E’ ancora fresca la semifinale di Marco Cecchinato, palermitano doc, al Roland Garros del 2018. Quest’anno, a raccoglierne l’eredità, ci pensa un altro ragazzo di casa nostra. Di Avola per la precisione. Si chiama Salvatore Caruso, quasi 27 anni, e sta realizzando il suo sogno. Dopo una vita di gavetta e sacrifici – nel tennis mantenersi non è facile e Caruso ha chiesto formalmente un impegno ai suoi genitori soltanto dopo il diploma – si affaccia alla seconda settimana di un torneo del Grande Slam. Che nel tennis rappresenta la categoria dei tornei più importanti, quelli che solitamente (quasi sempre) sono appannaggio di grandi campioni come Roger Federer e Rafael Nadal. Partito in sordina, come il Ceck lo scorso anno, Caruso ha superato tre turni del torneo di qualificazione e adesso si è issato ai sedicesimi di finale, grazie alle belle vittorie sullo spagnolo Munar, uno dei “big” della next generation, i giovani più promettenti, e sull’idolo di casa Gilles Simon, n.33 delle classifiche mondiali, acclamato dalla folla per le quasi due ore e mezza di partita che li hanno visti protagonisti sulla terra rossa di Parigi: è finita 6-1, 6-2, 6-4 per Salvo.
Caruso, che ha vinto il suo primo torneo fra i professionisti solo lo scorso anno a Como, battendo in finale il cileno Garin, ha giocato fin qui tre partite “ufficiali” nei tornei maggiori: prima della doppia affermazione di questi giorni a Porte d’Auteuil, si era misurato lo scorso anno a Melbourne, per l’Open d’Australia, dove aveva riportato una sconfitta “incoraggiante”, al quinto set, contro il tunisino Malek Jaziri. Oggi è n.148 del mondo. La vita, però, gli sta regalando adesso le soddisfazioni più belle. Complice una forma invidiabile, che non ha accompagnato gli altri italiani presenti in tabellone (è rimasto solo Fognini, Cecchinato è andato fuori subito), Caruso si è fatto largo tra avversari ostici, arrivando persino a battere l’idolo di casa dopo un match ai limiti della perfezione. Gioca bene Salvatore, è solido, ha buoni fondamentali. Fa molto male con il diritto incrociato, e infilza spesso gli avversari dopo averli chiamati a rete con la palla corta, costringendoli a una corsa affannosa. Ha testa, che nel tennis non è un elemento di richiamo, ma le fondamenta dello stare in campo.

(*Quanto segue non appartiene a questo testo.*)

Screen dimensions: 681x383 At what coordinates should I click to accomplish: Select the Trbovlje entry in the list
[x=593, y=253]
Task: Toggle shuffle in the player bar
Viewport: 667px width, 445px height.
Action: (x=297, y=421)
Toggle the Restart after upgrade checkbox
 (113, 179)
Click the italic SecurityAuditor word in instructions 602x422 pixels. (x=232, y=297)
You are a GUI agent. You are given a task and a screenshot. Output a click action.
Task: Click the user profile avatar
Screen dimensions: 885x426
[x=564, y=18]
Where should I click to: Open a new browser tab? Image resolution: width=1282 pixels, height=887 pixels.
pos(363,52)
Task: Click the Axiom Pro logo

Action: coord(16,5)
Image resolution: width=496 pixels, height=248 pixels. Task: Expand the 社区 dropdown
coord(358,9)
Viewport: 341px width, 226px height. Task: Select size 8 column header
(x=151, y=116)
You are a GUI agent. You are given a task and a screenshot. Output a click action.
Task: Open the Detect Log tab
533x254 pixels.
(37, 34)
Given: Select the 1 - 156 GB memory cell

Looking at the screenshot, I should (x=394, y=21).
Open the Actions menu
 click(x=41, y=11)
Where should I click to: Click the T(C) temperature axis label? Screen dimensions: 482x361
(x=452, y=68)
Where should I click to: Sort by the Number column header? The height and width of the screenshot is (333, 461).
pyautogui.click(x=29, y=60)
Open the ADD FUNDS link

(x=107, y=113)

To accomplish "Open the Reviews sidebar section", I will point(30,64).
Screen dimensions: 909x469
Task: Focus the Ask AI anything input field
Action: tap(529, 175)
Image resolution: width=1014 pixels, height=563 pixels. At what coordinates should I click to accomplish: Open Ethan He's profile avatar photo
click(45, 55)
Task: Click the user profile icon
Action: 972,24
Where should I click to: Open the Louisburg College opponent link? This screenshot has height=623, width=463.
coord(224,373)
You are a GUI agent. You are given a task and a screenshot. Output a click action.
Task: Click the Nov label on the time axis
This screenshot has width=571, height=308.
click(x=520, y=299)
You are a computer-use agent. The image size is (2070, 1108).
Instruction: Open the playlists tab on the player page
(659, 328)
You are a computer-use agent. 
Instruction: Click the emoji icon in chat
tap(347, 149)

Salvatore ha cominciato a giocare a tennis nemmeno troppo piccolino, a 16 anni, dopo un volantino che lo incentivava a provarci nel circolo sotto casa. Da lì è stata una corsa appassionante e difficile, che toccò la prima vetta nel 2013, quando il suo allenatore lo chiamò dicendogli che Federer – all’epoca n.1 al mondo – aveva bisogno di uno sparring partner per allenarsi al Foro Italico di Roma, dove si giocano gli Internazionali d’Italia. Fu il primo sogno di una carriera che sembrava non voler sbocciare mai. Ma che ora, evidentemente, bussa alle porte del giovanotto siciliano. Che non beve il Nero d’Avola perché troppo “forte”, ma va matto per il latte fatto con le mandorle della sua città: “Come mia mamma non lo fa nessuno”. Ne servirà una bella dose per ricaricare le batterie e affrontare al meglio la prossima battaglia: che si chiama Novak Djokovic.